# Machine learning terminology

Created: February 4, 2016 / Updated: March 22, 2020 / Status: in progress / 17 min read (~3297 words)

Machine learning is a complex field and as any other field, it has its share of terminology one needs to get acquainted with to speak with other practitioners more succinctly.

The following is my attempt at describing many of the terms I use on a regular basis. I don't claim many of them are perfect, I would even say that some are potentially wrong, which is the whole reason I am doing this exercise. It is a good way for me to discover holes in my understanding and to fix them.

If you think any of the descriptions below are wrong, feel free to let me know through the comments or a PR/issue on the github repository.
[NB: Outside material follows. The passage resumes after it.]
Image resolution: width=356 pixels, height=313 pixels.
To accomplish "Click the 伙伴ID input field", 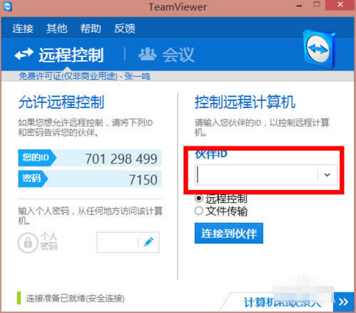I will 256,175.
**Activation function** Given a value, the activation **function** returns a value (they are functions after all!). The purpose of activation functions are to return a value based on the sum of all the input arriving at the unit. Certain activation functions will return -1 or 0 for very large negative values and 1 for very large positive values (sigmoid/logistic, tanh or softsign). Other types of activation functions will not saturate (e.g., min to -1 or max to 1), which may cause the network to become unstable due to numerical instability of operations of large numbers against small numbers (or small numbers with small numbers and large numbers with large numbers). #neural-network

**Add-one smoothing** Assign a count of 1 to unseen **n-grams**. This is done so that they at least have a very minor **probability** instead of none. #nlp

**BLAS** Basic Linear Algebra Subprograms. Generally, those are optimized **linear algebra** **procedures** that can be executed more efficiently on certain hardware.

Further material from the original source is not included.